Why is it hard for us to accept healing through the power of prayer? The very words faith healers conjure up for many of us some kind of magic or snake oil salesmen. Television evangelists who focus on healing also diminish its credibility. One consequence of the scientific revolution is that we have come to accept as a new national religious doctrine the scientific method. As McNutt’s earlier quote revealed, miracles are viewed as the lack of knowledge on the part of  primitive peoples. But think where this takes us. What miracles are the hardest to accept? Surely someone being cured of blindness is not as difficult to believe as someone rising from the dead. Being cured of paralysis is not as hard to believe as God speaking the universe into existence. Before we are too quick to discount healing the sick we should think about where this kind of thinking may inevitably take us.
C.S. Lewis gave an address to Anglican priests and youth leaders in 1945 where his purpose was to impress on them the importance of standing for the faith. He said, “We are to defend Christianity itself—the faith preached by the apostles, attested by the martyrs, embodied in the creeds, expounded by the Fathers. This must be clearly distinguished from the whole of what any one of us may think about God and Man.” This may sound familiar because I quoted another part of it in a previous sermon. But later in this same presentation, Lewis gets to the point I am making today. Later he tells them, “Do not attempt to water Christianity down. There must be no pretence that you can have it with the Supernatural left out. So far as I can see Christianity is precisely the one religion from which the miraculous cannot be separated. You must frankly argue for supernaturalism from the very outset.”
Why would he say this? Genesis 1:1In the beginning God created the heavens and the earth. The virgin birth of Jesus by the power of the Holy Spirit. Jesus walking on water, calming the storm, and raising Lazarus from the dead. Finally, Jesus healing lepers, paralytics, and today’s gospel-- blind Bartimaeus. Our faith is a faith in an all-powerful God who performs miracles. By the power of God the blind can be made to see. By that same power we can be transformed and made heirs to the kingdom of God. We can have eternal life starting now.

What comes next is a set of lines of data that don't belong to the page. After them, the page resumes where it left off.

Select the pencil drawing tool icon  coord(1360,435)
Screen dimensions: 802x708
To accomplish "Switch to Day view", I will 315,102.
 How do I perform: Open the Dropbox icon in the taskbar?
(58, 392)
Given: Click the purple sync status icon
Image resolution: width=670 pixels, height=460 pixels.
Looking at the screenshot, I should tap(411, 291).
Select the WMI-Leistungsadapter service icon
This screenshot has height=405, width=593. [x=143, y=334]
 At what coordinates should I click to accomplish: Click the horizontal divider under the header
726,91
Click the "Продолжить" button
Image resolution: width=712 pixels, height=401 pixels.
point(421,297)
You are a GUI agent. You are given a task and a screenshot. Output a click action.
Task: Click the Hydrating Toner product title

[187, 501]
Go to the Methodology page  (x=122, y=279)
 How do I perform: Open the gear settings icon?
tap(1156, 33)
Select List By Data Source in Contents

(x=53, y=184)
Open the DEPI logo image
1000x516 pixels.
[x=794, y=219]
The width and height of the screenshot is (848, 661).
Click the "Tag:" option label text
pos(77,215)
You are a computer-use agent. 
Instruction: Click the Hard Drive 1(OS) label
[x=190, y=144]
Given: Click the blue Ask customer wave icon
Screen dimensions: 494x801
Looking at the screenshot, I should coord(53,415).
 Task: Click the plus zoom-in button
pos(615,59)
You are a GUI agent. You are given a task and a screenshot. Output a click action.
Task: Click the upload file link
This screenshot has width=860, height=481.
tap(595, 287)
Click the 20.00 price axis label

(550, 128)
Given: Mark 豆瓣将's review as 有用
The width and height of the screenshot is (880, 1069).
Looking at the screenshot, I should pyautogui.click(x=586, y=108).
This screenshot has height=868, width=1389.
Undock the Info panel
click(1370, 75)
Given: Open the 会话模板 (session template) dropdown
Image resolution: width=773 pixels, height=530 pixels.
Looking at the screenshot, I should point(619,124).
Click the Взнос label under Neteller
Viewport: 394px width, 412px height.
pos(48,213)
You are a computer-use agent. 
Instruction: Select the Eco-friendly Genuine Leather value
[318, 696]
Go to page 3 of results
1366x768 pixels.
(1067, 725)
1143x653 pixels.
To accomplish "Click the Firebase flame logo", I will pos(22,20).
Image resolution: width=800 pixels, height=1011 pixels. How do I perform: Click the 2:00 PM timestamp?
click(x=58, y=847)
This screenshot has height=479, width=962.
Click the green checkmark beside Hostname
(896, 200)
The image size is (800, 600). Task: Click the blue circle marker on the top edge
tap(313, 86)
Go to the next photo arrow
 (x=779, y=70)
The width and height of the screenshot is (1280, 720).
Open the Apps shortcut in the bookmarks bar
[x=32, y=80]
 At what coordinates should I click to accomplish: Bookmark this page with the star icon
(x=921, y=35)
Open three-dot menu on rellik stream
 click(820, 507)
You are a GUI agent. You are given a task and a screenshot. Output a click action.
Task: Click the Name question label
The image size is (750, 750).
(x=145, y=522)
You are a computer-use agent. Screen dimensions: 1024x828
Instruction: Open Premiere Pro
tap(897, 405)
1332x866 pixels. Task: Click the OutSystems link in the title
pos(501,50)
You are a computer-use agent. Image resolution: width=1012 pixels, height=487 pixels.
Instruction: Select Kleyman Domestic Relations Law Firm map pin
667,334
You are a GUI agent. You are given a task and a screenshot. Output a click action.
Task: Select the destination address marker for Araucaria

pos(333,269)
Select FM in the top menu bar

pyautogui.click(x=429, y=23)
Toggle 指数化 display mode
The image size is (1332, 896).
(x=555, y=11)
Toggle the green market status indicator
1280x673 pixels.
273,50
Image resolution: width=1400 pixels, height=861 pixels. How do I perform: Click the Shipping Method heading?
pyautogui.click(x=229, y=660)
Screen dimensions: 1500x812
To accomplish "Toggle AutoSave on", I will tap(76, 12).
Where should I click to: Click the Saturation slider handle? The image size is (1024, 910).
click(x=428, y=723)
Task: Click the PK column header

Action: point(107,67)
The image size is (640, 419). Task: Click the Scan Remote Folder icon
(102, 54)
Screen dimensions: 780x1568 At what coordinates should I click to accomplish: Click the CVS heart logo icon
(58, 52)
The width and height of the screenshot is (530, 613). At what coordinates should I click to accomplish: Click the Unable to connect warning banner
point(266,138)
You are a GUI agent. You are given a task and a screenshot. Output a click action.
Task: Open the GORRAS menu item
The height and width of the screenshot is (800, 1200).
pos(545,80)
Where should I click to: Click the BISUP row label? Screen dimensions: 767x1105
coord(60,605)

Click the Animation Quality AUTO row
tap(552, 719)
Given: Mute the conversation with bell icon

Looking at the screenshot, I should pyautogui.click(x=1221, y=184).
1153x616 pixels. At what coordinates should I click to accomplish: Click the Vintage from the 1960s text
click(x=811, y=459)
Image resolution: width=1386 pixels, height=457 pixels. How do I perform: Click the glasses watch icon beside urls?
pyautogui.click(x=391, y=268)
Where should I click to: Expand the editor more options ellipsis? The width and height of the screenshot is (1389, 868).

  In our gospel today, Jesus and his disciples have come to Jericho and they have drawn a great crowd, a great multitude. Out of this crowd someone shouts, Jesus Son of David have mercy on me. We’re told, “And many rebuked him telling him to be silent.” This seems to be their typical response. You may remember that earlier in this same chapter of Mark, people were bringing children to Jesus and Mark tells us the disciples rebuked them. In that case Jesus got angry and said let the children come to me and do not forbid them. He then teaches unless we receive the Kingdom of God as a little child does, we can by no means enter it. In the case of Bartimaeus Jesus stood still and commanded the blind man to be called. By doing so he was implicitly rebuking those who were trying to silence the blind man. There are several lessons for us here too.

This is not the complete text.